ATLANTA - For the first time, an osteoporosis drug has reduced deaths and prevented new fractures in elderly patients with broken hips, according to new research. Some experts called the drop in deaths "striking" but said other drugs could have a similar effect.
In the study, there were 28 percent fewer deaths and 35 percent fewer fractures in the group that got a once-a-year infusion of the bone drug Reclast compared to those who got a dummy treatment.
No other osteoporosis drug study published in at least 15 years has shown such a pronounced reduction in deaths, said Dr. Kenneth Lyles of Duke University Medical Center, the lead author.
The study was released online Monday by The New England Journal of Medicine to coincide with a presentation at a medical conference in Hawaii. It will be published in a later edition of the journal.
The research was funded by Novartis, which makes Reclast, and Lyles has two patent applications for the use of the drug. Under the name Zometa, the drug was approved by the U.S. Food and Drug Administration for cancer patients in 2002. It was approved for post-menopausal osteoporosis last month, under the name Reclast.
More than 300,000 hip fractures occur in the United States each year. Often they trigger a downward spiral -- roughly one in five elderly victims die within a year of breaking their hip.
Generally, doctors tell hip-fracture patients to take Fosamax and other bisphosphonates, a class of osteoporosis drugs that stops bone breakdown. But many patients do not take the pills because they cause heartburn and other symptoms. They also are a hassle for elderly patients: You must take it on an empty stomach in the morning, and wait a half hour before eating.
For the study, researchers recruited about 2,000 patients from 23 countries who were not taking oral bisphosphonates. Their average age was 74 and most were women. All had previously broken a hip.
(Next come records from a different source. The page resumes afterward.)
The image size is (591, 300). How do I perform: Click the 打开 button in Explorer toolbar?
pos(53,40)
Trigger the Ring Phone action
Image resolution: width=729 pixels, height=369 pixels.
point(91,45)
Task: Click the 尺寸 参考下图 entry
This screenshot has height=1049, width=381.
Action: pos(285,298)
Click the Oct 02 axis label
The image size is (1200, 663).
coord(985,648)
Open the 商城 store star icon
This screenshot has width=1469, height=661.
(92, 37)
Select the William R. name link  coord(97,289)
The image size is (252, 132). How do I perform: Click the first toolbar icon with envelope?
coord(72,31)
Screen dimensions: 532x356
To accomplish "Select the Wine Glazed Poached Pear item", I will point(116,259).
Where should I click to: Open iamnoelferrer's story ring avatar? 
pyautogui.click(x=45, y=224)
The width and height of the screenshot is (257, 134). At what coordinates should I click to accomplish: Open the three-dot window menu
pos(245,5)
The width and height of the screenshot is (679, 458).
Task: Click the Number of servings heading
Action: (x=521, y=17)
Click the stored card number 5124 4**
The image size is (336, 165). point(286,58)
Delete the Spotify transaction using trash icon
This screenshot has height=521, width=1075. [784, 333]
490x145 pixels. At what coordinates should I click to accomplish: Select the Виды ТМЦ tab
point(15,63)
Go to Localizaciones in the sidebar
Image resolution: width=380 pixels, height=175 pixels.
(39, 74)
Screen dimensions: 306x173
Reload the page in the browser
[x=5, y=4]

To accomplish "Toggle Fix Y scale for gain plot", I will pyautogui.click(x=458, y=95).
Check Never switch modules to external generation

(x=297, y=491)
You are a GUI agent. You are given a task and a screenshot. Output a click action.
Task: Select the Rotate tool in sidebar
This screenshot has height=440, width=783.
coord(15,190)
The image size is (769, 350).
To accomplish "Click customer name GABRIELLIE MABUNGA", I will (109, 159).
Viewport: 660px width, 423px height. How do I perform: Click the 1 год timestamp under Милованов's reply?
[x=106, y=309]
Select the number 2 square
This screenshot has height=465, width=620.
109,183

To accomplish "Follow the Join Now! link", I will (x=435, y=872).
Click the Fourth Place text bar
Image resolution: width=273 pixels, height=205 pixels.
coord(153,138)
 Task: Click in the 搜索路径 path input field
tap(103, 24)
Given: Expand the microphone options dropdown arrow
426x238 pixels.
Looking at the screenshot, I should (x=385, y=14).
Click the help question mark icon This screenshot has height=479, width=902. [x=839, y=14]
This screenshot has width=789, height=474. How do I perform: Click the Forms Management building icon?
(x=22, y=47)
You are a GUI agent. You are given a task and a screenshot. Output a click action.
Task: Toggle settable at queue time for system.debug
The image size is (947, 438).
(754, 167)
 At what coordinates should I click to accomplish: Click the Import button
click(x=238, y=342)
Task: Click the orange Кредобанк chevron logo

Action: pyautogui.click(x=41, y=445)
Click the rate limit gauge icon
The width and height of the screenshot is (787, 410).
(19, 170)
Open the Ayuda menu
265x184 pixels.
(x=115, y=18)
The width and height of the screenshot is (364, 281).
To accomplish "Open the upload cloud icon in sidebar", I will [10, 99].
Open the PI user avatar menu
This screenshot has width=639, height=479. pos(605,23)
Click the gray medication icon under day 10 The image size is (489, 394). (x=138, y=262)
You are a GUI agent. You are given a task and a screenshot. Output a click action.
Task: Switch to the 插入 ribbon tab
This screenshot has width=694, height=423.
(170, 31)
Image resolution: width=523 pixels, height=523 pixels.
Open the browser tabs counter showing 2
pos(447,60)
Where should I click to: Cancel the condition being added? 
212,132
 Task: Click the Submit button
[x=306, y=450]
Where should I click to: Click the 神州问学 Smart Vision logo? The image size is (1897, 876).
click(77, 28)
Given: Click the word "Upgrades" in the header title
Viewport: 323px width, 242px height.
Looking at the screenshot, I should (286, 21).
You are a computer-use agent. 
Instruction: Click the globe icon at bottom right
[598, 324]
Half of the participants received Reclast, which is a bisphosphonate given in an infusion.
Over the next two years, 139 of the patients in the placebo group had new broken bones, or about 14 percent. Just 92 of the treated patients had second fractures, or about 9 percent.
More surprising, 141 died in the placebo group, or about 13 percent, compared to 101 in the treatment group, about 10 percent.
The cause of death was never determined for many, including more than half of those who died in the Reclast group.
"There's no question that we had a death benefit. We can't tell you why we had a death benefit," Lyles said.
Some study participants were taking hormones or other drug therapies, but such cases were balanced between the two groups and did not explain the benefit, he said.
The researchers gave vitamin D, which helps strengthen bones, to all study participants to address harmful deficiencies in some patients. But they said the study benefits were over and above the benefit of the added vitamin D.
It's not likely the Reclast study will be repeated. Scientists say the value of bisphosphonates has now been clearly proven, and it would be unethical to do another study in which the drug is withheld from some participants.
"The reduction in fracture incidence and death was striking and clearly establishes the need for pharmacologic interventions in patients who fracture a hip," wrote Karim Anton Calis and Frank Pucino, two pharmacy experts, in an editorial accompanying the study.
The study should cause more physicians to prescribe Reclast or other bisphosphonates to hip-fracture patients, said Dr. Roberto Pacifici, an Emory University osteoporosis expert.